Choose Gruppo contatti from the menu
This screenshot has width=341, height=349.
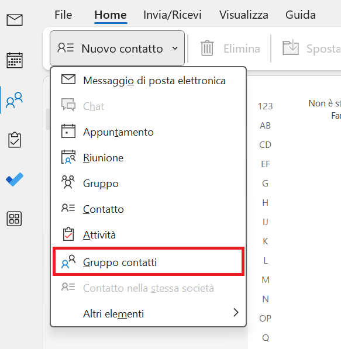click(x=149, y=262)
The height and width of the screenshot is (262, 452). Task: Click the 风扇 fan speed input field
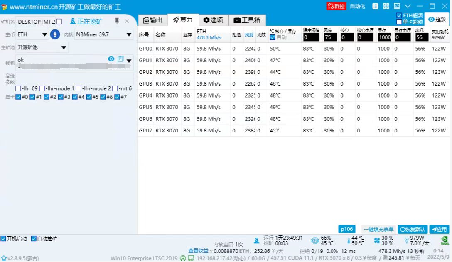tap(330, 37)
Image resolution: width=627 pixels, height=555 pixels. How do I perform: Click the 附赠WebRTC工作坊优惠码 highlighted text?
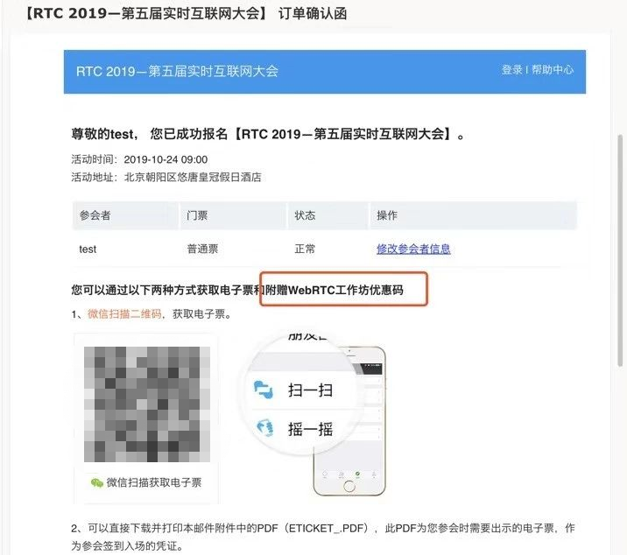[335, 290]
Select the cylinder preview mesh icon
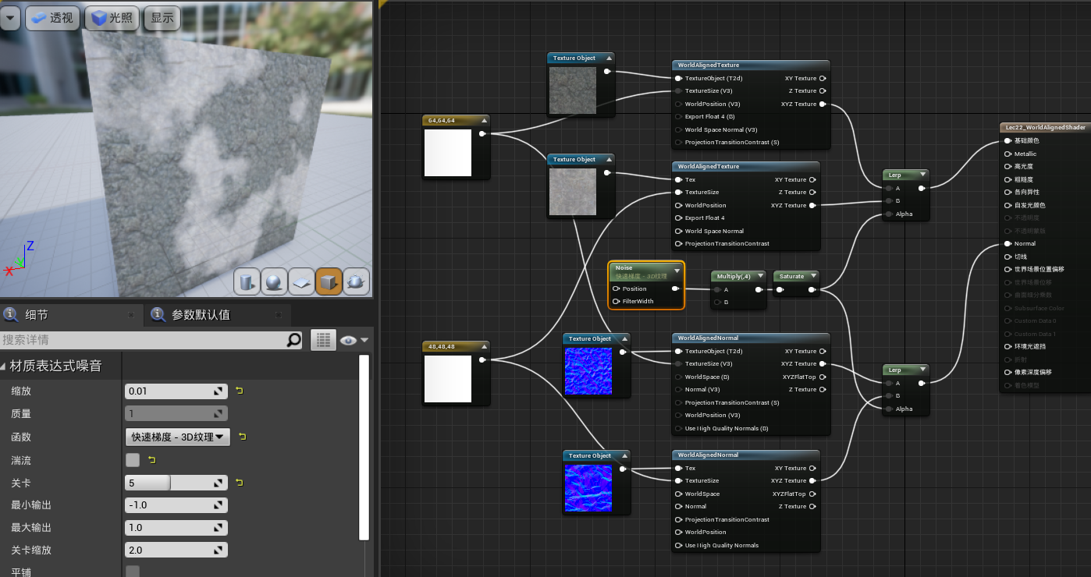The width and height of the screenshot is (1091, 577). coord(247,281)
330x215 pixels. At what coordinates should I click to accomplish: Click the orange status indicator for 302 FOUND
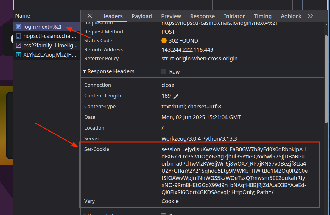(164, 41)
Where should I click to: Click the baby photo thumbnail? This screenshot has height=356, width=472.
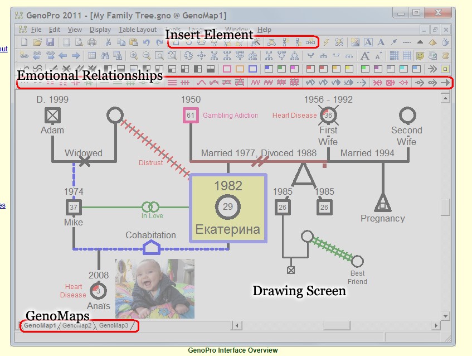pos(154,288)
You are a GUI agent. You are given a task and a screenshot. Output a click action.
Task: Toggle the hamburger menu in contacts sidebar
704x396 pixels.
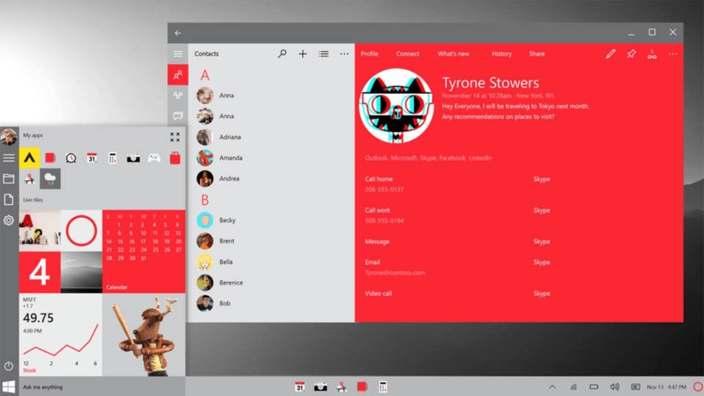point(178,54)
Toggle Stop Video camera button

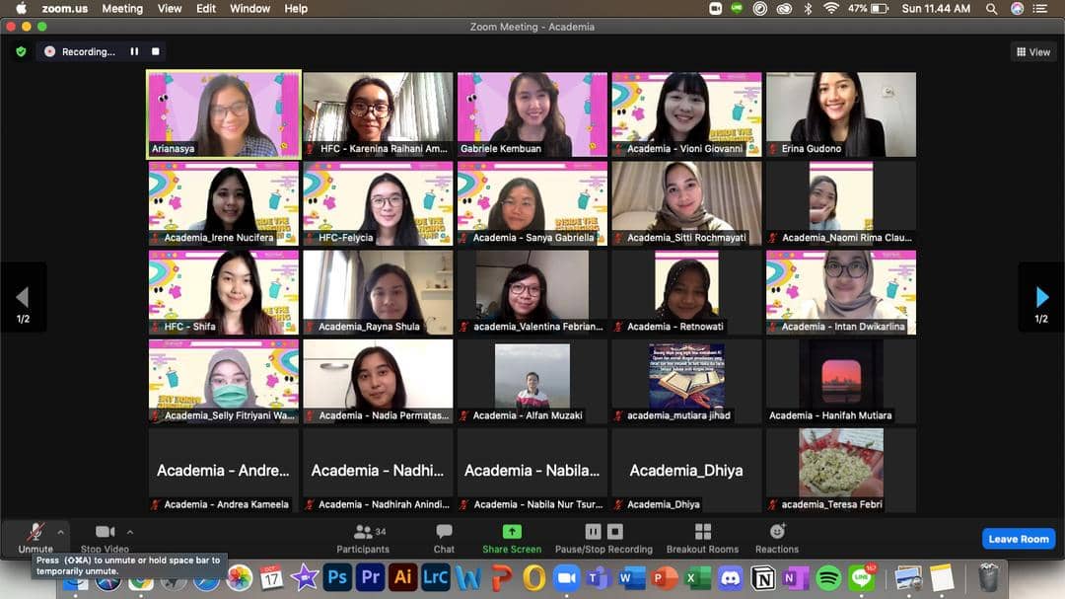click(x=105, y=533)
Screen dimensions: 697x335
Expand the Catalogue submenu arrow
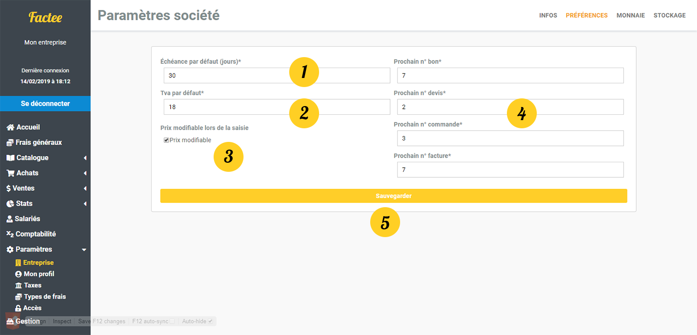coord(83,158)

************

> BRIEF
Any pictures should be dropped; transcribe the rest of the records above exactly.

> EXERCISE RESPONSE
Choose Gruppo contatti from the menu
This screenshot has width=341, height=349.
click(x=149, y=262)
The height and width of the screenshot is (262, 452). Task: Click the 风扇 fan speed input field
tap(330, 37)
Image resolution: width=627 pixels, height=555 pixels. How do I perform: Click the 附赠WebRTC工作坊优惠码 highlighted text?
[335, 290]
Select the cylinder preview mesh icon
The width and height of the screenshot is (1091, 577). coord(247,281)
330x215 pixels. At what coordinates should I click to accomplish: Click the orange status indicator for 302 FOUND
(164, 41)
Where should I click to: Click the baby photo thumbnail? This screenshot has height=356, width=472.
pos(154,288)
You are a GUI agent. You are given a task and a screenshot. Output a click action.
Task: Toggle the hamburger menu in contacts sidebar
704x396 pixels.
point(178,54)
Toggle Stop Video camera button

click(x=105, y=533)
Screen dimensions: 697x335
Expand the Catalogue submenu arrow
coord(83,158)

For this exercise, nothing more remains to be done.